O (in)evitável fim da tabela…
Quando, nestas páginas de Notas Diárias, me refiro aos preocupantes níveis de analfabetismo pleno, analfabetismo funcional e à iliteracia no nosso país, faço-o com a permanente intenção de que sejam conjugados e articulados com os evidentes manifestos das incorrectas e condenáveis práticas quotidianas dos cidadãos que, naturalmente, são consequência do estado de coisas reflectido pelas mais insuspeitas estatísticas.
Alguém duvidará de que há uma subtil relação entre aqueles índices e o facto de acontecer entre nós o maior fosso europeu na distribuição da riqueza, a maior diferença entre os salários dos administradores e o mínimo nacional, uma preocupante fraude fiscal, economia paralela descontrolada, fabulosos lucros da banca, corrupção galopante atentados contra o ambiente, caos urbanístico e, infelizmente, mais, muito mais?
Em Portugal que, invariavelmente, não consegue descolar do fim da tabela, devia pontificar o maior pudor em falar de excelência ou de ilhas de excelência, na medida em que tais noções apenas funcionam relativamente às nações que, há mais ou menos tempo, resolveram as questões que permanecem no nosso quadro da vergonha.
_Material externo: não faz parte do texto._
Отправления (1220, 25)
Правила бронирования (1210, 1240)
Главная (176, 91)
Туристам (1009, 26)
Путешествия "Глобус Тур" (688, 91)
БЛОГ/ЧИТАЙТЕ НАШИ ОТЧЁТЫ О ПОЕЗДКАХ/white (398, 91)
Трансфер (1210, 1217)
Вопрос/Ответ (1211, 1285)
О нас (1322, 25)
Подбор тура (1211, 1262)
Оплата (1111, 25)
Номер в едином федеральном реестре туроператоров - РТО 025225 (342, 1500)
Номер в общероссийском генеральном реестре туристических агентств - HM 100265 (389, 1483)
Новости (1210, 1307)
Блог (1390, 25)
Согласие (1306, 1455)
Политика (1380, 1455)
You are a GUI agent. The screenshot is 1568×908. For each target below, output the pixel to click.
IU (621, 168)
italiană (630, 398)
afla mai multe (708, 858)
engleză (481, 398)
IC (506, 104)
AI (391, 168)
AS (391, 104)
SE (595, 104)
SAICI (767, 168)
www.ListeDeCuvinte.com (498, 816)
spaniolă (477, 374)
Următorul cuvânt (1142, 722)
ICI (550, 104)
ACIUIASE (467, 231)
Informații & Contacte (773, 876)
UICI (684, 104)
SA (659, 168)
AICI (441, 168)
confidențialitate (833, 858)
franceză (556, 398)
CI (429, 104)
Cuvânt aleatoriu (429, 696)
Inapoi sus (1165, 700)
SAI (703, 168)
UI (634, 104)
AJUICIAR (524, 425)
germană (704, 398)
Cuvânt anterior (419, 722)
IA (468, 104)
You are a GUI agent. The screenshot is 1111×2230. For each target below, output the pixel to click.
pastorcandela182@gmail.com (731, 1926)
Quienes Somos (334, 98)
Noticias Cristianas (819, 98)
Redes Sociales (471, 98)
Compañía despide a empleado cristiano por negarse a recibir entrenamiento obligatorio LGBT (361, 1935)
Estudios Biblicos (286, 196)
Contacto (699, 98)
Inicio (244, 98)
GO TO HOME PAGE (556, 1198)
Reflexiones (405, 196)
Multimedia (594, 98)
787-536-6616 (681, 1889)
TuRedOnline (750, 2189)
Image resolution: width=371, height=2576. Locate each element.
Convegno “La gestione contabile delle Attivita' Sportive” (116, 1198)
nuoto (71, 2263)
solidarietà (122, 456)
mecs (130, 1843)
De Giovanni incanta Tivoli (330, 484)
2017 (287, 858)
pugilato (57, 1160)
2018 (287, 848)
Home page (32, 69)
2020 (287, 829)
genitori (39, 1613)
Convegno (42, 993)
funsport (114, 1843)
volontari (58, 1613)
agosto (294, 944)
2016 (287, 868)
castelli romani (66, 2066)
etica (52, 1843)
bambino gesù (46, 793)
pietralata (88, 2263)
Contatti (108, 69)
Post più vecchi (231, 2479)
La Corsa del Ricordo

Não é preciso ir mais longe do que a Espanha para mencionar um país – que, não esqueçamos, já é a oitava potência económica mundial! – para lembrar que aí já se atingiu o patamar de uma normalidade económico-financeira e social que, sendo motivo para natural orgulho, até justifica uma alta auto-estima. Por estas e por outras é que, em Espanha, se pode falar em excelência, em ilhas de excelência e que, em Portugal, apenas se pode falar de excepções que confirmam a regra.
Mas as crianças, senhor…
Mais uma vez, confirmando a regra, aí está o relatório que a União Europeia hoje vai divulgar, afirmando que Portugal se encontra entre os piores oito países em que se registam níveis mais elevados de pobreza nas crianças, uma em cada cinco, portanto, vinte por cento (correspondendo à média geral nacional, que inclui todos os cidadãos independentemente da idade).
No que respeita ao factor escolaridade dos pais, afirma-se ser o pior nível de desqualificação da União Europeia, em que quase 70% das crianças portuguesas vivem com pais que não terminaram o secundário. Reparem que a média Europeia é de 16%! Tão ou ainda mais preocupante o facto de o risco de pobreza ter aumentado de 23 para 24% entre 2004 e 2005.
Recolocaria, com outros parâmetros, mas afins, a pergunta do segundo parágrafo: alguém duvida que estas marcas de terceiro mundo se relacionam com os resultados da intempérie da semana passada? Se forem pela negativa, o melhor é acenderem uma velinha, a ver se lhes concede maior lucidez...
Claro que é possível dar a volta a isto. Não com os óculos cor de rosa dos senhores primeiro e demais ministros, que vão passar por estas notícias como cão por vinha vindimada. Pudera! Suas Excelências governam outra realidade, como se este fosse um país da média europeia, ou que, como a Espanha, já tivesse ultrapassado tal fasquia.